| |||||||||
George Rogers Clark (November 9, 1752–February 13, 1818) was a frontier General during the American Revolution. George Rogers is the elder brother to William Clark of the Lewis and Clark Expedition. George Rogers Clark is best remembered for capturing two forts occupied by soldiers from the Kingdom of Great Britain in what would be considered daring fashion.
As a youth, Clark was educated at the school of Donald Robertson along with his neighbors, James Madison and John Taylor of Caroline. Clark became a surveyor and farmer. His surveying work led him to the newly-opened lands of Kentucky where he soon became a major in the militia, fighting against the Shawnee. He was selected as a delegate to the Virginia Convention and managed to obtain supplies of ammunition there that he used to repel the later attacks on Harrodsburg, Kentucky in 1777. After sending spies into Illinois, he developed a plan to capture it. To carry out his plan, he was promoted to lieutenant colonel and given authority to raise troops.

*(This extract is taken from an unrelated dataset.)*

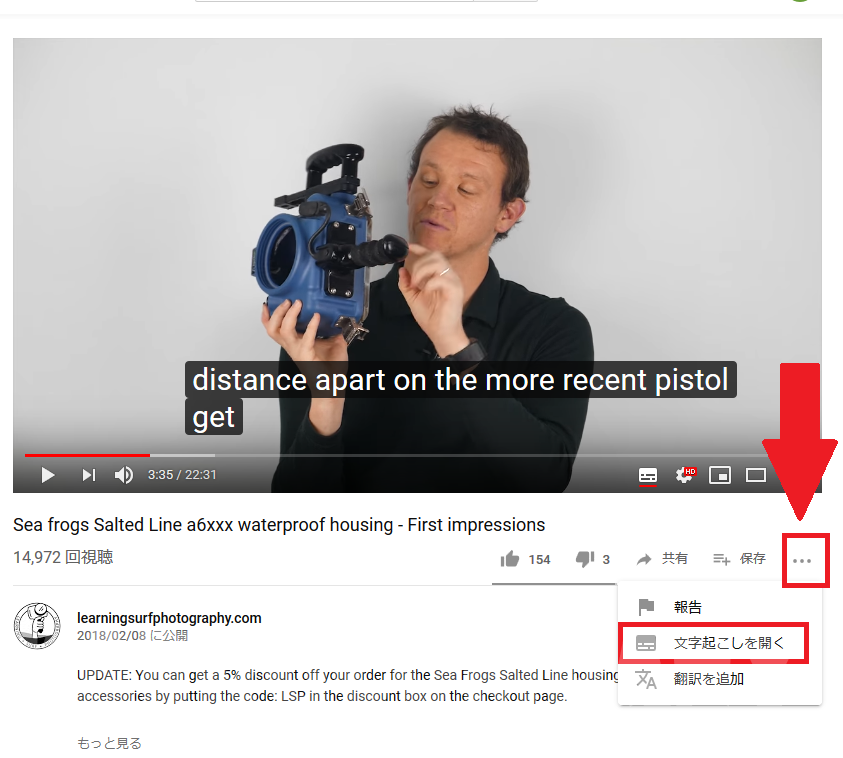Like the video with thumbs up
Image resolution: width=843 pixels, height=758 pixels.
(525, 559)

On June 24, 1778, Clark lead 175 volunteers from Fort Pitt to capture the Illinois Country. They landed at the abandoned Fort Massac. Seeking to surprise the British soldiers occupying Fort Kaskaskia, they walked overland, instead of following the river and arrived in the night on July 4. They captured the fort and city without firing a shot. Clark resupplied and intended to hold the fort. He sent the French Priest Father Pierre Gibault to Fort Sackville located near the city of Vincennes, Indiana to influence and secure the inhabitants of Vincennes and secure Fort Sackville. Clark then placed Capt. Leonard Helm in command of Fort Sackville.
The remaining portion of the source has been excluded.